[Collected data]
○ ○ ○ ○
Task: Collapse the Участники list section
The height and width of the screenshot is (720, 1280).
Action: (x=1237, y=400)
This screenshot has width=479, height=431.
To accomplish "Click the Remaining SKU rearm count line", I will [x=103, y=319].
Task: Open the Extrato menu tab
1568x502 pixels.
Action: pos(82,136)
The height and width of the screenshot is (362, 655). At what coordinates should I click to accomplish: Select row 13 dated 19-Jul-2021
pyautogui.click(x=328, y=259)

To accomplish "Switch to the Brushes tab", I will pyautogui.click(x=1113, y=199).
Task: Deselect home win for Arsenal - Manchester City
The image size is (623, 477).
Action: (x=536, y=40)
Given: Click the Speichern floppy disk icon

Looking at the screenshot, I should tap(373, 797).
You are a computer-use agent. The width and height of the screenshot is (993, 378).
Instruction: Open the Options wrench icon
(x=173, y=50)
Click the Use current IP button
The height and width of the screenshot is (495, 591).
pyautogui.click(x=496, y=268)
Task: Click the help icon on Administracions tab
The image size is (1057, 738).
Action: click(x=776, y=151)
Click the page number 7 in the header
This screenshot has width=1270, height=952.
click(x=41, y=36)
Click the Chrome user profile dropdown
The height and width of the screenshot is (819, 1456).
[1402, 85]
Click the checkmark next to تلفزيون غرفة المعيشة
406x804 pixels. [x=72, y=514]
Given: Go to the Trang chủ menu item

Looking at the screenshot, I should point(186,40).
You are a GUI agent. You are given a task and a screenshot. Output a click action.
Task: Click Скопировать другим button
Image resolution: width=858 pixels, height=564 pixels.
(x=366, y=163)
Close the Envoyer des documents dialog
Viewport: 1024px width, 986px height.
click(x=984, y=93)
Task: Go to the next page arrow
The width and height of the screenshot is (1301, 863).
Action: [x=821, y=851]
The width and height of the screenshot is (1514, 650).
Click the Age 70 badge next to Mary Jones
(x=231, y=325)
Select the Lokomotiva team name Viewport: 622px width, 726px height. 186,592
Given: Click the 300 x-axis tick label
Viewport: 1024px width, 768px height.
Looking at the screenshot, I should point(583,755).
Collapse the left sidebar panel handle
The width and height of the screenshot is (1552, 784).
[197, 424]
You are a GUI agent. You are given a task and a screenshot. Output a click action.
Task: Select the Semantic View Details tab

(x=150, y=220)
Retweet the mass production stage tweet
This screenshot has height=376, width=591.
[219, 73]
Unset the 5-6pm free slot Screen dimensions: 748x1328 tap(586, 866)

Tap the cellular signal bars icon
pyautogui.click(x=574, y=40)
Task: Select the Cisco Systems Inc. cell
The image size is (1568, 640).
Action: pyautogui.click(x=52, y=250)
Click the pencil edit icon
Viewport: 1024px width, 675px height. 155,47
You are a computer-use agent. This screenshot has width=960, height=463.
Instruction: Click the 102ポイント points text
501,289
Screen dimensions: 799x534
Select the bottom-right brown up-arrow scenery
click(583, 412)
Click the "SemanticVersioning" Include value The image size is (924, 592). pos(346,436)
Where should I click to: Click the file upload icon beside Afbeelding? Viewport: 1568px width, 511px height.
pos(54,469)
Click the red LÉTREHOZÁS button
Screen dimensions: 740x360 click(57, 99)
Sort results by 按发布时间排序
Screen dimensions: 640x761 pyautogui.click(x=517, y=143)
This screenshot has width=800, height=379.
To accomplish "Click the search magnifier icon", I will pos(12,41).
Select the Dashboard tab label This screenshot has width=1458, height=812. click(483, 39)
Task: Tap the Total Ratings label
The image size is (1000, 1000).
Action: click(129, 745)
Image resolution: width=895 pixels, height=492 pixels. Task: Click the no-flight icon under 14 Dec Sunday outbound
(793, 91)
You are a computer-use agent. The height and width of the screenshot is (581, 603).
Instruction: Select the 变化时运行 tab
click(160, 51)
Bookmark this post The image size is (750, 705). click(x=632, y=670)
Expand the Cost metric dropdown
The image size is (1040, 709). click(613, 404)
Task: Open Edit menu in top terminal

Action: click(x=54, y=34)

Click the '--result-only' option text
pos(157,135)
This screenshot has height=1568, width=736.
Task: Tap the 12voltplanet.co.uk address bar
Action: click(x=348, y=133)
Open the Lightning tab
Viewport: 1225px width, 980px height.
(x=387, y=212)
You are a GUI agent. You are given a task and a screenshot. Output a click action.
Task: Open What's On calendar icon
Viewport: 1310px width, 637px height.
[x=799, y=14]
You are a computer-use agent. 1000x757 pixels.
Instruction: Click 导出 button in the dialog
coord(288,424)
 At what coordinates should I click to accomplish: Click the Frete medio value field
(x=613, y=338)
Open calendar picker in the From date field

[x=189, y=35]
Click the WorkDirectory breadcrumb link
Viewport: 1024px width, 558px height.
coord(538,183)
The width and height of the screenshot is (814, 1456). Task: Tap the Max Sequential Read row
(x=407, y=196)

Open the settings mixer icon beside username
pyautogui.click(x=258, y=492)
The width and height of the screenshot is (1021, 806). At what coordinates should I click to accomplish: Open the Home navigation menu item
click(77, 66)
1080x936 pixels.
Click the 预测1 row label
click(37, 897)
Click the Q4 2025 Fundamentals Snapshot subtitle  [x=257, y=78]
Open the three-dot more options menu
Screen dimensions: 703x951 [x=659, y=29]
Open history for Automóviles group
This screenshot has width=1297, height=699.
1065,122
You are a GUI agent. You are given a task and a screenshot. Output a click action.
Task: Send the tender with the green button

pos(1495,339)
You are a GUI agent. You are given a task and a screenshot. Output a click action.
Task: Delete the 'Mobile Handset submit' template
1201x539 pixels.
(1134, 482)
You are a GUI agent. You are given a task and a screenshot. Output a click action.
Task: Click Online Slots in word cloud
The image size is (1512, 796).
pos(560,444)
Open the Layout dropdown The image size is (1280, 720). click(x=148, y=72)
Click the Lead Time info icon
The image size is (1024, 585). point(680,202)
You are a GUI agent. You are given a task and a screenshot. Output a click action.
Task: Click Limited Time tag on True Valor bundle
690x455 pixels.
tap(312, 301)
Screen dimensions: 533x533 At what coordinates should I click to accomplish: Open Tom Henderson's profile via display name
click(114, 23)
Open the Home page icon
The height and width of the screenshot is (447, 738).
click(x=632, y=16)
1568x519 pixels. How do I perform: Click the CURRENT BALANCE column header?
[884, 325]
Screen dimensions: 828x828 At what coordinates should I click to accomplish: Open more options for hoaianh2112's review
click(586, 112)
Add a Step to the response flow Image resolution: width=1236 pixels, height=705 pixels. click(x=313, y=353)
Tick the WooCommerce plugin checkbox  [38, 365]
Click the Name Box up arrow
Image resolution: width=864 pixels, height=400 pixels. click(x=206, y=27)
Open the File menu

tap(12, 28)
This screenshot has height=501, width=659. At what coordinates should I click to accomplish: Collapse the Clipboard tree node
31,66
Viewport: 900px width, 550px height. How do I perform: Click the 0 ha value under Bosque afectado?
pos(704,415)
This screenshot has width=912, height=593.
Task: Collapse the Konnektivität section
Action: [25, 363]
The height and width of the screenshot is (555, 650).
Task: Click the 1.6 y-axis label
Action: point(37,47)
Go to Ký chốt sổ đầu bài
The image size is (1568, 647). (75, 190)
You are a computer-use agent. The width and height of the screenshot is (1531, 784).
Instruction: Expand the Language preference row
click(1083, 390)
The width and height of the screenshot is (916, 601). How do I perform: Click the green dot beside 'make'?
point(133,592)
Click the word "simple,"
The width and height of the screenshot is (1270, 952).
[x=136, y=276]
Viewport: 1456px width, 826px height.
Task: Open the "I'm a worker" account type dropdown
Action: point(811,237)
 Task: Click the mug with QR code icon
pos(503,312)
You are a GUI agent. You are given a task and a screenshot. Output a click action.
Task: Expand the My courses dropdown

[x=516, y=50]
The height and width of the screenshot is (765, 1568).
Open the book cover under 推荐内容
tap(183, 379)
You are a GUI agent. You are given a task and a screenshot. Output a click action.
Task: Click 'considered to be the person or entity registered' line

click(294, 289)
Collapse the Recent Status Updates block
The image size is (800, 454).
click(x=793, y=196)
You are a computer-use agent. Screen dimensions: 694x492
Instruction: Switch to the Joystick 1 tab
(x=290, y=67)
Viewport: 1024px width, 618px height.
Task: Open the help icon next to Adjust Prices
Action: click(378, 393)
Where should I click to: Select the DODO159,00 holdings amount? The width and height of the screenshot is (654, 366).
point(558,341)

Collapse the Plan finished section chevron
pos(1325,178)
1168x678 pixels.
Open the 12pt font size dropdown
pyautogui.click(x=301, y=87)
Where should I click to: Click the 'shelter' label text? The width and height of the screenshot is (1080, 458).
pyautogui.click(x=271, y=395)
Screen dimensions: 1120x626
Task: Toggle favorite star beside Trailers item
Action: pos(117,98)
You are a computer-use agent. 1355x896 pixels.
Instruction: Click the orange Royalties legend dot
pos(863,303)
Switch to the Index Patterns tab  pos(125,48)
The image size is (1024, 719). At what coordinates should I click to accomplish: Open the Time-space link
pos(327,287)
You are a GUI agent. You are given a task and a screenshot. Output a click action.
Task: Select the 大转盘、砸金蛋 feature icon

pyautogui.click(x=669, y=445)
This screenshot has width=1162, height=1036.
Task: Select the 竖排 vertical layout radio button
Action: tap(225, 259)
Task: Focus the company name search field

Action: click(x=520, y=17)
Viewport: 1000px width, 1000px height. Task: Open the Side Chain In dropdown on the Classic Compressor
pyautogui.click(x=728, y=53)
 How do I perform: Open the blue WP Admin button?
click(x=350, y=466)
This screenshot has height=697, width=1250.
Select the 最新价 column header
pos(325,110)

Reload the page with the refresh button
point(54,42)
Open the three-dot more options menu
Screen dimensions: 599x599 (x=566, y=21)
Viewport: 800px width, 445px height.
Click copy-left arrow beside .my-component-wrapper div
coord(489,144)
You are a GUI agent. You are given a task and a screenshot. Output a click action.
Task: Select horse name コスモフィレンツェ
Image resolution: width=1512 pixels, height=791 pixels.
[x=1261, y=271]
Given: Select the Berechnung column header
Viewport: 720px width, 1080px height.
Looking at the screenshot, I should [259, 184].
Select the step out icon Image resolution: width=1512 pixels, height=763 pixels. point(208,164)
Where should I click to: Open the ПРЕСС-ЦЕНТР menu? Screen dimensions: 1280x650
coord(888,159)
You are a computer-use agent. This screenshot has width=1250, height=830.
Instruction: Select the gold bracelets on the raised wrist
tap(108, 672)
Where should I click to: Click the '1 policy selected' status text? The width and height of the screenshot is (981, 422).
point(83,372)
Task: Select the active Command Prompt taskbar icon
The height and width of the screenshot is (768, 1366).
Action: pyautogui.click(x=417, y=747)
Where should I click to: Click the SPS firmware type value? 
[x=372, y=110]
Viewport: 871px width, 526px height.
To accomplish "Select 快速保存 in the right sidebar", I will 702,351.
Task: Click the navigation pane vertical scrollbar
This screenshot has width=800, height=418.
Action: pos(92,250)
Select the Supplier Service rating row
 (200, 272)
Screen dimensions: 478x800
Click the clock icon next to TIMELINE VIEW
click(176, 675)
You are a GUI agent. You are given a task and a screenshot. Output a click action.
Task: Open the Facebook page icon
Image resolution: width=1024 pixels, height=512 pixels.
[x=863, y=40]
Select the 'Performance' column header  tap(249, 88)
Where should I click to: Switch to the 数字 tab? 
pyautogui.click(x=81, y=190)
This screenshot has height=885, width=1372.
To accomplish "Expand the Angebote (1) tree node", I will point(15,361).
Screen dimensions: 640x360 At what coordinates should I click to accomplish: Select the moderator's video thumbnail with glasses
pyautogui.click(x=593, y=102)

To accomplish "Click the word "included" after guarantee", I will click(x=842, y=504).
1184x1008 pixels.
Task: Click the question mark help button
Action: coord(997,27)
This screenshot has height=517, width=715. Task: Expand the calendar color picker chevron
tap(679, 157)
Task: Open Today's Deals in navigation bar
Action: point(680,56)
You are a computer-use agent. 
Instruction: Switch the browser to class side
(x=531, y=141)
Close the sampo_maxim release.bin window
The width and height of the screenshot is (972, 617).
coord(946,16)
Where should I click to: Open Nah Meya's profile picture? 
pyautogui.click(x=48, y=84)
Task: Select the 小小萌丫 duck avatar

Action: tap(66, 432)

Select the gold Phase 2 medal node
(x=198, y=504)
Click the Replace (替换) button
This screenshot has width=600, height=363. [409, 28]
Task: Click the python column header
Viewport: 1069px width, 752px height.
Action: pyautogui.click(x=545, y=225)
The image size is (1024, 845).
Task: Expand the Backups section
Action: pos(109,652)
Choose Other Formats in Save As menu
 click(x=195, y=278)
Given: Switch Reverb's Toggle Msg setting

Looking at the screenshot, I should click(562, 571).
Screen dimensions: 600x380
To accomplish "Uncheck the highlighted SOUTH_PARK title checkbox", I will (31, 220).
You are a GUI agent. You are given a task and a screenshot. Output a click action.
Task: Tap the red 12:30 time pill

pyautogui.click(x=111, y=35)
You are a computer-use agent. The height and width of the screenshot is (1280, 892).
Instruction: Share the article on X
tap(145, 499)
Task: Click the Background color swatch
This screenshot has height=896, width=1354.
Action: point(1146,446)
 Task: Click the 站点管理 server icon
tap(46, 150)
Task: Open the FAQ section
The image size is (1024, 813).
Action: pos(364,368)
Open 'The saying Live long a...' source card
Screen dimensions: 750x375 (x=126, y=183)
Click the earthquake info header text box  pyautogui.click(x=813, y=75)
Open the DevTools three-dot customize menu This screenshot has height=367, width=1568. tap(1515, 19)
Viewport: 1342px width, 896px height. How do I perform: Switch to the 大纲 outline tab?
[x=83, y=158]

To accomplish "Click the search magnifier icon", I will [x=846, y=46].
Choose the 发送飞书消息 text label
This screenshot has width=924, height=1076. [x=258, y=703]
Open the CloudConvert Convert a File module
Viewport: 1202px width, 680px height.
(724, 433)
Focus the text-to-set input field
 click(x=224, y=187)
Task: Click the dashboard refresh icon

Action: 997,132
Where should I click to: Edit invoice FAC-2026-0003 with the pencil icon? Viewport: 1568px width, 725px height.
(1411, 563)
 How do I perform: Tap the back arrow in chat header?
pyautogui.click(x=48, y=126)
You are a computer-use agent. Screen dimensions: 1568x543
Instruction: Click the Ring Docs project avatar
○ ○ ○ ○
| Task statement |
Reproduce exactly the lines from the beginning of the entries above up to and including the line that contains "Task: Open the Extrato menu tab".

| Result of this exercise |
Task: Collapse the Участники list section
The height and width of the screenshot is (720, 1280).
Action: (x=1237, y=400)
This screenshot has width=479, height=431.
To accomplish "Click the Remaining SKU rearm count line", I will [x=103, y=319].
Task: Open the Extrato menu tab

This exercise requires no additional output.